- **Aim of the task**: Please print exactly the lines running from the one that contains "(408) 827-4171 (111, 1926)" to the end of the data, with both lines included.

- **Data shown**:
↓

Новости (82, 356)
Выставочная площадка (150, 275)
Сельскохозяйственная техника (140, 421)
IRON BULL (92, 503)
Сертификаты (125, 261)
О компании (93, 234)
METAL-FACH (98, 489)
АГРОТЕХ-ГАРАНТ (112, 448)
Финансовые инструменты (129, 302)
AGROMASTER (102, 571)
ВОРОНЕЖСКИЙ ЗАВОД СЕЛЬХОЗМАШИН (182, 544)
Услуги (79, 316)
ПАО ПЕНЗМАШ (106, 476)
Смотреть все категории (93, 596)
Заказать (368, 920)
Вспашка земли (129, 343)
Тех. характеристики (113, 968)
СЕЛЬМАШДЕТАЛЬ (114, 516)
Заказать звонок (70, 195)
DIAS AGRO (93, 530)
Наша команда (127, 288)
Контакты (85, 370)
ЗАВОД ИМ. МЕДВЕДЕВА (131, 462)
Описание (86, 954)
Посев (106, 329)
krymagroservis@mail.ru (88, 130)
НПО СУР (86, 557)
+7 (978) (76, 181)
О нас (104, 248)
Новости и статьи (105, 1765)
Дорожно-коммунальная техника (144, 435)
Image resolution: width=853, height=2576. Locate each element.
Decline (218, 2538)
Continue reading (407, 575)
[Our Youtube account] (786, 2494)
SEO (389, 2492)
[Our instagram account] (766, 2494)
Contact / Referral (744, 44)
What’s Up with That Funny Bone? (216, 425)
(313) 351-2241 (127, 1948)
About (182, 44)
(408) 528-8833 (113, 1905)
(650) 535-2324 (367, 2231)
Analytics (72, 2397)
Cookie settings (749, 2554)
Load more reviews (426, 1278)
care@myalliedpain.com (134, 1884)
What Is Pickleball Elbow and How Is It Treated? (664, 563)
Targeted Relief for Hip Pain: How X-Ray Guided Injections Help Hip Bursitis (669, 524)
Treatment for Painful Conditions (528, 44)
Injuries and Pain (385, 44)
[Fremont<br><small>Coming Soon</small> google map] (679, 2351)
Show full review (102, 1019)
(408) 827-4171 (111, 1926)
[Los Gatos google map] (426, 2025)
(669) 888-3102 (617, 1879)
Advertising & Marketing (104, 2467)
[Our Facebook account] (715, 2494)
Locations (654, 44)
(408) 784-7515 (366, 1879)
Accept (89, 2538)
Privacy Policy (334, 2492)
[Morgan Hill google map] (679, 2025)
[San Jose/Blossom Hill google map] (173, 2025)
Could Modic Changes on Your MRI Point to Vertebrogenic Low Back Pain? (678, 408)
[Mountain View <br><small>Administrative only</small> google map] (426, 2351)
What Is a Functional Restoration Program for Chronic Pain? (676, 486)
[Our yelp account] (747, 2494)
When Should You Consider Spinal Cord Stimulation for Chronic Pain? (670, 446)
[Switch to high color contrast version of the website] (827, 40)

↑

- **The answer**:
(408) 827-4171 (111, 1926)
[Los Gatos google map] (426, 2025)
(669) 888-3102 (617, 1879)
Advertising & Marketing (104, 2467)
[Our Facebook account] (715, 2494)
Locations (654, 44)
(408) 784-7515 (366, 1879)
Accept (89, 2538)
Privacy Policy (334, 2492)
[Morgan Hill google map] (679, 2025)
[San Jose/Blossom Hill google map] (173, 2025)
Could Modic Changes on Your MRI Point to Vertebrogenic Low Back Pain? (678, 408)
[Mountain View <br><small>Administrative only</small> google map] (426, 2351)
What Is a Functional Restoration Program for Chronic Pain? (676, 486)
[Our yelp account] (747, 2494)
When Should You Consider Spinal Cord Stimulation for Chronic Pain? (670, 446)
[Switch to high color contrast version of the website] (827, 40)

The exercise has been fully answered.